Alors qu'ils pourraient s'abreuver de légèretés et répandre de l'allégresse
tels de clairs papillons, ils infectent et infestent les maisons d'édition de
leurs productions morbides ! Ces amers cafards contaminent et pourrissent les
fleurs autour deux, propageant dans des collections de prestige la
grisaille logée dans leur tête. Ces adversaires de la fraîcheur n'ont pas l'air
d'aimer la vie, trop tourmentés qu’ils sont par leurs mots rances pleins de
prétentions. Ils ont une attirance tellement prononcée pour les salades
immangeables et les saloperies de chardons qu'ils aimeraient en faire bouffer à
tous les lecteurs ! Moi je ne goûte guère au pain sec de leur ciboulot
d'anti-rigolos.
Leurs livres sont des enclumes de chagrin sur les étagères, des poids d'un
écrasant métal de tristesse. Illustres mais taciturnes, augustes mais
déprimants, sérieux mais mortels... Je vomis sans remords ces indigestes
producteurs de patates pas cuites !
Je voue leurs démoralisants ouvrages au bûcher ! Avec jubilation je regarde
se consumer dans mon âtre leurs pavés de pure sinistrose. J'alimente ainsi
fructueusement mon foyer de leurs pages inutiles.

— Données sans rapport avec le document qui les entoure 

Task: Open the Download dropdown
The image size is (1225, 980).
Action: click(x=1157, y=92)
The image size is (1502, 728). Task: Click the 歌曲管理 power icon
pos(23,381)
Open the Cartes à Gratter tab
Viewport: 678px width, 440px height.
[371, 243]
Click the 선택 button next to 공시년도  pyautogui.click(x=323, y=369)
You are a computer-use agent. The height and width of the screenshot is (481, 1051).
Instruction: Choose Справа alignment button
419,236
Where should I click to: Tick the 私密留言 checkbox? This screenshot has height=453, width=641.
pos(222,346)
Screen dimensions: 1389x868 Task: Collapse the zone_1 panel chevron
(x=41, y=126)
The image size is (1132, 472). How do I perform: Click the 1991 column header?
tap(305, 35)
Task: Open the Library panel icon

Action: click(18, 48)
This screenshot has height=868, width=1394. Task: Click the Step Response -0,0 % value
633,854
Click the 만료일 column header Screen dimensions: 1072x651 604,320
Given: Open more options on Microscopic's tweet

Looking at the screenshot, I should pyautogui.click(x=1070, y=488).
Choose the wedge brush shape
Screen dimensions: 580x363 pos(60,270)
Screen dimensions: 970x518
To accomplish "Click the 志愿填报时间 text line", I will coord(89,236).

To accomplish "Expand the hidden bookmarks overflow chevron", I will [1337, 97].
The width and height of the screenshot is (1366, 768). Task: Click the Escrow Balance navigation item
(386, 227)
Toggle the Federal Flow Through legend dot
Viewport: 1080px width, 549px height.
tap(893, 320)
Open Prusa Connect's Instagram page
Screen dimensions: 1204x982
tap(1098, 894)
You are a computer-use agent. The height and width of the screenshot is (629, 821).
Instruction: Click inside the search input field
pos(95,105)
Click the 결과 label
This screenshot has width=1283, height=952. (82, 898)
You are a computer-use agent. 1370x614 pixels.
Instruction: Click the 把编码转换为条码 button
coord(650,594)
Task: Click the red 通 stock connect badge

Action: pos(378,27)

De leurs plus noires idées je fais un feu de joie !
Je transforme leurs écrits indélébiles en une divine flamme éphémère. Et la
lumière vengeresse qui résulte de cette incinération apporte la paix des lettres
sous mon toit. Volume après volume, leurs rêves sombres se volatilisent et
deviennent cendre sous mes yeux...
Ces flamboiements illuminent mes soirées.
Sachez-le, ces écrivains dont je brûle les oeuvres sans le moindre scrupule
ne sont dignes que de mon mépris destructeur.
Et une fois ma cheminée nettoyée de ces saletés, ils ne méritent plus que
l'éternel oubli des coeurs demeurés vivants.